Otto Hagel and Johanna Mieth were both born near Stuttgart, Germany, in 1909. They became friends in their youth and traveled together over much of Europe, keeping a journal of their travels called a Fahrtenbuch, which did not survive World War II. It was during these travels that Otto gave Johanna the nickname Hansel because a boy’s name seemed more convenient during their travels. She used the nickname for the rest of her life. Otto left Germany in 1928 and entered the United States illegally at Baltimore. Hansel followed two years later and the couple came together again in California in 1930. Documentation for this period can be found in the letters from their family members and in the autobiographical writings of Hansel Mieth.

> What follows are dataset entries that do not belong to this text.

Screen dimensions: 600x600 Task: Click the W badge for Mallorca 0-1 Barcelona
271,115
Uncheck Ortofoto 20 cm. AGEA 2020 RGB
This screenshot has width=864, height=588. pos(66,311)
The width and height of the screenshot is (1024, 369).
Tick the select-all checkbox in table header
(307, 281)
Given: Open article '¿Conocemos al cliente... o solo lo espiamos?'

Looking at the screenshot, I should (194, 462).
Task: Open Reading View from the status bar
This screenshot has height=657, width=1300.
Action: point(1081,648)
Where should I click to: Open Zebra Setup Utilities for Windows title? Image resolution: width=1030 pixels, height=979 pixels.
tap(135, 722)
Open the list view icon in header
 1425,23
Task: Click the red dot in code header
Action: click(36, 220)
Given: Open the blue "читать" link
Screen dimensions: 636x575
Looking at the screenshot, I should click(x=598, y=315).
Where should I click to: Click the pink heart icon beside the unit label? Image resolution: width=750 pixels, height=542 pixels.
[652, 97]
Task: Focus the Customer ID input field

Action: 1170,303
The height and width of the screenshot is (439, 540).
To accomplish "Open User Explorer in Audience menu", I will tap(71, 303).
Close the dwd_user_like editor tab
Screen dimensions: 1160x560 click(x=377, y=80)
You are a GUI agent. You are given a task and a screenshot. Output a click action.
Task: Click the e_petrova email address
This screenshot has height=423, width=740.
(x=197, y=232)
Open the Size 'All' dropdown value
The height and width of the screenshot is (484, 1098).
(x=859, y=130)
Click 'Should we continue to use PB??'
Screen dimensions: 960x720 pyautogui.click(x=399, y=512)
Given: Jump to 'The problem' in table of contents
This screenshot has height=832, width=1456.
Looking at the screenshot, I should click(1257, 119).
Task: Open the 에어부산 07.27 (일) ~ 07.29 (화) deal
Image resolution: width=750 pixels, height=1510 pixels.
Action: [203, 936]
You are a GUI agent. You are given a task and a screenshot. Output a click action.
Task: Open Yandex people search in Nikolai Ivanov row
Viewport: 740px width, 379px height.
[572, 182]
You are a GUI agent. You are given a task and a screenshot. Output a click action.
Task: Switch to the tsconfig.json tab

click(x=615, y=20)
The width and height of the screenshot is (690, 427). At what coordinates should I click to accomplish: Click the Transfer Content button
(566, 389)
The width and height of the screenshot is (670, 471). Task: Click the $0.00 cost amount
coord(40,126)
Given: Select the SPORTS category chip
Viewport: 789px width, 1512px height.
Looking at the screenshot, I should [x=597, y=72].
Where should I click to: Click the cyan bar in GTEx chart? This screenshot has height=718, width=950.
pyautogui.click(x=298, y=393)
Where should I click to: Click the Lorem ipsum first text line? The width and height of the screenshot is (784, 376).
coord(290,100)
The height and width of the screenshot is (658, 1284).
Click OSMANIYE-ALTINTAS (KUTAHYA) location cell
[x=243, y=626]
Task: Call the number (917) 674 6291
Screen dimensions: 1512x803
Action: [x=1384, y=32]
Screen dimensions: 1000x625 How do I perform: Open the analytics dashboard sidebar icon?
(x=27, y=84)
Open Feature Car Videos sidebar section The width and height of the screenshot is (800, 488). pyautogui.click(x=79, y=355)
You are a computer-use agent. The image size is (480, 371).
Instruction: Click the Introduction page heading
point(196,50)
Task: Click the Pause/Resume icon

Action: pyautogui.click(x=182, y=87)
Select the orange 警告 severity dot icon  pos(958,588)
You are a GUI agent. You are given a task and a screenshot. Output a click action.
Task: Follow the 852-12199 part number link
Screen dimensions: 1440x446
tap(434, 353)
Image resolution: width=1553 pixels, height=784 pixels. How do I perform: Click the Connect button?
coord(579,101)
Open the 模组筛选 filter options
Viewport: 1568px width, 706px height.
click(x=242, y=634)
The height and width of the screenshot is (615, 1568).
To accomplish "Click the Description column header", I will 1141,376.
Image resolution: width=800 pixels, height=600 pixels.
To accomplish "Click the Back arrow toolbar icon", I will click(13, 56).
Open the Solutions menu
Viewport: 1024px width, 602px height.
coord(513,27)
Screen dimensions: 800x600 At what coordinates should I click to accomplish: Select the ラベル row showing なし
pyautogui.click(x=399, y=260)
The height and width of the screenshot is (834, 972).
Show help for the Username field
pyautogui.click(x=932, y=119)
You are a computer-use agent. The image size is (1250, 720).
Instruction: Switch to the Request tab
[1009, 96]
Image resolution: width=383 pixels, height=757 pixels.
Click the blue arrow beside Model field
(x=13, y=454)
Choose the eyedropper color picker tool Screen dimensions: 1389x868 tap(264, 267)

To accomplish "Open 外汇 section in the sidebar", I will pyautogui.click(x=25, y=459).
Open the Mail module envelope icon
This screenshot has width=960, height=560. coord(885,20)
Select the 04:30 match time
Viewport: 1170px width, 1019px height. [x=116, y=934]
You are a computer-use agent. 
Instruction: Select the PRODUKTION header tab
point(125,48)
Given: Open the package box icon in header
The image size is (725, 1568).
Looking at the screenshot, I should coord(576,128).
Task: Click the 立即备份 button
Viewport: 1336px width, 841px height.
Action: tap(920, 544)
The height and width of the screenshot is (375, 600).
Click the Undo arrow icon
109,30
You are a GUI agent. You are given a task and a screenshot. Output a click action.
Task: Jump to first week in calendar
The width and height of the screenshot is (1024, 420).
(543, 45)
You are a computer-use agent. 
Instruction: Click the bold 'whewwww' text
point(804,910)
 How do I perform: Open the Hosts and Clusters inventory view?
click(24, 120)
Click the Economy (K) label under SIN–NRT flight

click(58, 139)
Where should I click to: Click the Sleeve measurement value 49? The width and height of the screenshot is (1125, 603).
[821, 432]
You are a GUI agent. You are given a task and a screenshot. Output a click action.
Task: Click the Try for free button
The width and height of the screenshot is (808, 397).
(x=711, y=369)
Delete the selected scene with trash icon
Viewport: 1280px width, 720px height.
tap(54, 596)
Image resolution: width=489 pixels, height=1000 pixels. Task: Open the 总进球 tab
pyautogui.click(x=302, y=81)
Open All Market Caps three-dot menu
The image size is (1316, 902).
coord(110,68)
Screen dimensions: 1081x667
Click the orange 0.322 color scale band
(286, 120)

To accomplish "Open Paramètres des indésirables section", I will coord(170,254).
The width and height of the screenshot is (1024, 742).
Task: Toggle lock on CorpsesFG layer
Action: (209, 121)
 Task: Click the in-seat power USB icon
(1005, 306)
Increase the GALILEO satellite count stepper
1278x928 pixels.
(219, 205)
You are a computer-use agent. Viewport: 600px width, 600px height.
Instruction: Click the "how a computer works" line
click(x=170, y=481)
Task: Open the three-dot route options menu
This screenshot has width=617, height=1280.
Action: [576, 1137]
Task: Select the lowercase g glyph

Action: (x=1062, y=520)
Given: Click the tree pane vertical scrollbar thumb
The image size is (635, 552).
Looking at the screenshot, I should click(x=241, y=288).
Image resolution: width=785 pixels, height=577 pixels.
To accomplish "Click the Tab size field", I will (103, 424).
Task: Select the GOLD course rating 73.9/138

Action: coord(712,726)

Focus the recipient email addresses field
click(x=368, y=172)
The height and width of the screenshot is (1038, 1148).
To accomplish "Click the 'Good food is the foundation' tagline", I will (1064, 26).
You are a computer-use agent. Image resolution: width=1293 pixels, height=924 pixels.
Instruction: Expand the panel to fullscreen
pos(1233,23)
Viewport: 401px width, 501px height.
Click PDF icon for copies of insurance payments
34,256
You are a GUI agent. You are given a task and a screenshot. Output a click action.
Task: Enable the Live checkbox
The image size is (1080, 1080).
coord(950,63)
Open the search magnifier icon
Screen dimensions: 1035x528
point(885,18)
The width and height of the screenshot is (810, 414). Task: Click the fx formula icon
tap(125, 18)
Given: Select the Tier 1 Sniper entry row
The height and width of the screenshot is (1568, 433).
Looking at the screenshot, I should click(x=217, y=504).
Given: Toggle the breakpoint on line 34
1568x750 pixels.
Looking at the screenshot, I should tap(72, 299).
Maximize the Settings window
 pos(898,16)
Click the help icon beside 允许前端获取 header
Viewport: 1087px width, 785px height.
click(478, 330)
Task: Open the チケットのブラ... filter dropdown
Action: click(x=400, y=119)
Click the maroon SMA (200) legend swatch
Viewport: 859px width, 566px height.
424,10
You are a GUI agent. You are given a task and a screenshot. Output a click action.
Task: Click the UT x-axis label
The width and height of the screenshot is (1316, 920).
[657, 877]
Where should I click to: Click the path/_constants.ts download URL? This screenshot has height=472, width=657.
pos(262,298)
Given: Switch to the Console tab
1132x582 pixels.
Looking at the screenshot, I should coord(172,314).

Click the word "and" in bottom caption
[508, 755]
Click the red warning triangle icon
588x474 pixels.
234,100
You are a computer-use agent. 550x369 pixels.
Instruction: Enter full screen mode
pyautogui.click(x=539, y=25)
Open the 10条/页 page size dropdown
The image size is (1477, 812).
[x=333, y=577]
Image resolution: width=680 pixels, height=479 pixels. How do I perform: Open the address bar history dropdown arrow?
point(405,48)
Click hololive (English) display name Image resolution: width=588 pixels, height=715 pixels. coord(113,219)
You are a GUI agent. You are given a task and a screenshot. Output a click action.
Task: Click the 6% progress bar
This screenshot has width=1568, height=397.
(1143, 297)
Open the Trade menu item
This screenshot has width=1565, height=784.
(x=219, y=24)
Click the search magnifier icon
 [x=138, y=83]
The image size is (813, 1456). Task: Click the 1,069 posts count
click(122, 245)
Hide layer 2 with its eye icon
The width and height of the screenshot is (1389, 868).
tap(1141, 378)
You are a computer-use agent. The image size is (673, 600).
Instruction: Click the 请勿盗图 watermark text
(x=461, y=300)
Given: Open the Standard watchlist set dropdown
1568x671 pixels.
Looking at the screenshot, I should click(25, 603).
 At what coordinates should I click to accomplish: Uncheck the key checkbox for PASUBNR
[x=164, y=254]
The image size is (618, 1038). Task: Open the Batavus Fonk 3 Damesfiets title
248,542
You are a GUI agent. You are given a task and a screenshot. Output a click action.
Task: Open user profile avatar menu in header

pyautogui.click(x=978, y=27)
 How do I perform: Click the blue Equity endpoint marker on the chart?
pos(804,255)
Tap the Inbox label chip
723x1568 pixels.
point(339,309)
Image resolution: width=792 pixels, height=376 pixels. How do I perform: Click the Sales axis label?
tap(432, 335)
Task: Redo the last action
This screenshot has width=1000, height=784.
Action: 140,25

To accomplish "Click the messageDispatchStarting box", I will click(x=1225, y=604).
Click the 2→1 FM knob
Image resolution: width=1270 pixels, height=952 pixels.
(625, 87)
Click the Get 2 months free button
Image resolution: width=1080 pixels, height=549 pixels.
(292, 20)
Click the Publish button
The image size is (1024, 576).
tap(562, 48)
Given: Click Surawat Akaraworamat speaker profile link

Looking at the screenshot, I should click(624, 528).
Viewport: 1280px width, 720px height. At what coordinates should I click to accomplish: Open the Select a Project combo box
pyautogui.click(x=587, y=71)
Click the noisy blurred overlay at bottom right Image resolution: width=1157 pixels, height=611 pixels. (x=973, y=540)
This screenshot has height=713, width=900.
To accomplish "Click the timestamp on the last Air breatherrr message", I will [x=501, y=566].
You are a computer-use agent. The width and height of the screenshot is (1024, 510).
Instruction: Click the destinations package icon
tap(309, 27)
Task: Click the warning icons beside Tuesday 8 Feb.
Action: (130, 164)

The United States was experiencing the Great Depression at the time Otto and Hansel reunited in San Francisco, California. Work was difficult to find and both of them took whatever jobs they could get. Otto initially found work as a window washer and managed to photograph himself on a scaffold outside an office building. This photograph won a cash prize in a contest organized by the Mid-Week Pictorial in 1930. For a time the two were at Yosemite, helping to build the Wawona tunnel. Later they took jobs as migrant agricultural workers, and it was during this period that they began to develop the humanistic sensitivity that characterizes their later work. The photographs taken during this period (later called by the photographers “The Great Hunger”) documented the Hoovervilles around Sacramento, the squalid living conditions in the Mission District of San Francisco, the Salinas Lettuce Strike, and the hard lives of their fellow migrant workers as well as the longshoremen and dockworkers of San Francisco and Oakland. Documentation for this period consists primarily of photographic materials and reminiscences contained in the correspondence files and in Hansel’s writings. The book Men and Ships used photographs by Otto Hagel to document the general strike of 1936 and the archive contains several copies of this publication. Otto and others also made a film during these years, called A Century of Progress, which is not included in the archive. Letters in the Wayne State University folder, however, provide information on the making and subsequent life of this film.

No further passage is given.